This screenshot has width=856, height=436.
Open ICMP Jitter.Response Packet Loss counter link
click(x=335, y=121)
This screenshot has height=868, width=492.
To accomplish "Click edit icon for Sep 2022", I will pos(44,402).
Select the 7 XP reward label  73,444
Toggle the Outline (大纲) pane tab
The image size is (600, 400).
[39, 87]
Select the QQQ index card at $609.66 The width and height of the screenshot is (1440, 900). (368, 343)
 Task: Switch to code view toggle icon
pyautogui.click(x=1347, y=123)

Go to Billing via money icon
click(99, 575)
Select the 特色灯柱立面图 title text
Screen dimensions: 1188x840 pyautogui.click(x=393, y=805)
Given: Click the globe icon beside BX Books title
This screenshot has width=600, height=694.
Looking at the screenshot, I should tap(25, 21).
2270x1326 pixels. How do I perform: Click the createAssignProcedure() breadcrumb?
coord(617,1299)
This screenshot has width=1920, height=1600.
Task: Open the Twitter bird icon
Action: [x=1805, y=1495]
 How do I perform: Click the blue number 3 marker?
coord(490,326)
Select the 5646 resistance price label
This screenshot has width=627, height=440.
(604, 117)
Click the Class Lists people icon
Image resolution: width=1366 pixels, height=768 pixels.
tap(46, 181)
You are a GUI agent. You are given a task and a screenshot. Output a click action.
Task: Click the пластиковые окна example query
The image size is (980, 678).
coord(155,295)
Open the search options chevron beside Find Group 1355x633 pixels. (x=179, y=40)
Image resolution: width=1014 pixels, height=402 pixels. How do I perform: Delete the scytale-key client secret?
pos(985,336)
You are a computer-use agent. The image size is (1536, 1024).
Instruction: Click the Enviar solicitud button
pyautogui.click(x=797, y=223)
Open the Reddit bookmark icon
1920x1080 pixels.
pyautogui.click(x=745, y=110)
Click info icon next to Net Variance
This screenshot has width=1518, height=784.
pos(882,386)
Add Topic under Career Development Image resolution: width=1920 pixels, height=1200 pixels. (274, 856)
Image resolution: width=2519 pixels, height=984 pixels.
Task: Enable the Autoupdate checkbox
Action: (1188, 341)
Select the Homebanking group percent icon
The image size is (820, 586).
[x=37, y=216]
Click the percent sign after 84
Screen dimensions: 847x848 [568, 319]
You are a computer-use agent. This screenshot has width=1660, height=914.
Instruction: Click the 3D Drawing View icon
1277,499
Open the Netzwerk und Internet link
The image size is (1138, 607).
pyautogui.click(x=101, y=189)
····················
_Goal_.
In the listing above, copy every line from the one containing "Select the QQQ" through the one containing "Screen dimensions: 1188x840", both included, without changing anything.

_Solution_.
Select the QQQ index card at $609.66 The width and height of the screenshot is (1440, 900). (368, 343)
 Task: Switch to code view toggle icon
pyautogui.click(x=1347, y=123)

Go to Billing via money icon
click(99, 575)
Select the 特色灯柱立面图 title text
Screen dimensions: 1188x840 pyautogui.click(x=393, y=805)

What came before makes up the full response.